Cada 18 minutos fue asesinado un mexicano durante 2017; la cifra se incrementará

Sin contar aquellos muertos que no han sido registrados. De acuerdo con un estudio del Observatorio Nacional Ciudadano (ONC). El año pasado cada 18 minutos y un segundo una persona fue asesinada en territorio mexicano.

Los datos de la organización indican que, entre enero y diciembre del año pasado, 29 mil 168 mujeres y hombres fueron asesinados con armas de fuego, punzo cortantes o de forma violenta.
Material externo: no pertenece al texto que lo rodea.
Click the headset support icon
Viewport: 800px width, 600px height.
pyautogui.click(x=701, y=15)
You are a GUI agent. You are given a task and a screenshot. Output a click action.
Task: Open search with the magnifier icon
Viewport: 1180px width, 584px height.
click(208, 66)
“Necesitamos empezar a combatir seriamente el tráfico y el comercio ilegal de armas en el país; si hoy más del 66 por ciento de los homicidios se comete con arma de fuego y vemos crecer el robo con sus máximos históricos, el robo a negocio con sus máximos históricos, es porque hoy tenemos una disponibilidad enorme de armas en el país y estas Se comercian en total impunidad a lo largo de la República mexicana”, aseguró.

             

Durante la presentación del informe, Francisco Rivas, director del ONC, informó que, en Guerrero, dos mil 529 personas fueron privadas de la vida; Estado de México, dos mil 368; y Baja California, dos mil 317, entidades con más registros.

Rivas explicó que los altos índices de violencia en 2017, originó que Aguascalientes, uno de los estados más seguros, destacará el año pasado, como una de las entidades con la mayor tasa de carpetas de investigación por extorsión, robo a casa habitación y transeúnte.
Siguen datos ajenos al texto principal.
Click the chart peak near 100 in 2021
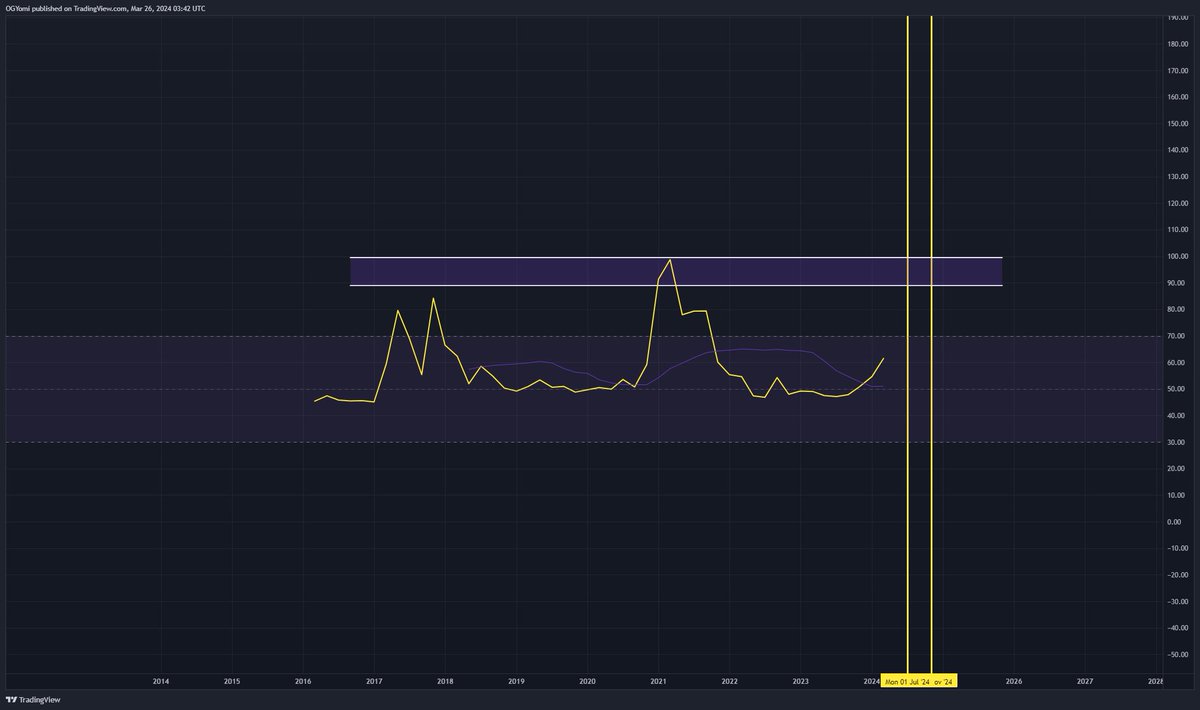(670, 259)
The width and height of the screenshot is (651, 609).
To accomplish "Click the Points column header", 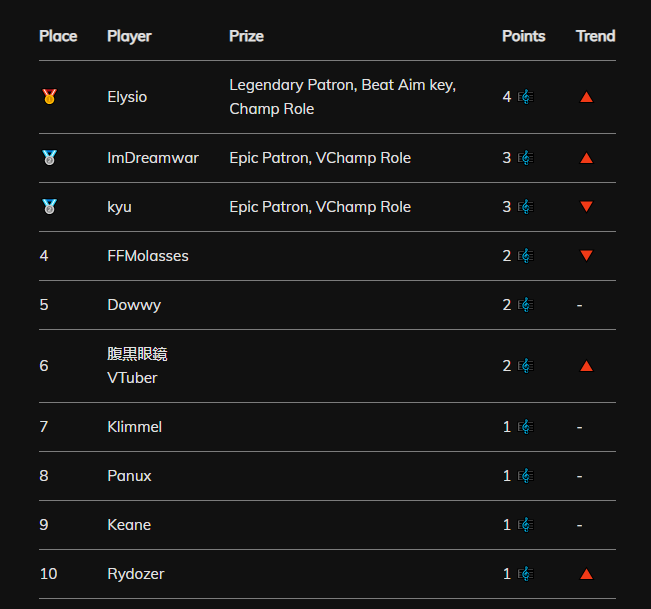I will coord(524,36).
En la presentación del documento “La consolidación de los registros estadísticos y estadísticas delictivas en México”, agregó que las tres entidades federativas que con mayores tasas de carpetas de investigación por homicidio doloso en diciembre de 2017 son: Colima con incremento de 10.30 por cada 100 mil habitantes; Baja California Sur con 7.53 carpetas y Guerrero con 5.66, las tres por arriba de la media nacional.

Francisco Rivas, detalló que existen nuevos focos rojos en materia de seguridad y estos son: Aguascalientes, Querétaro y Zacatecas, cuyo deterioro en sus condiciones de seguridad, se debe a las altas tasas de delitos patrimoniales como el robo en diversas modalidades.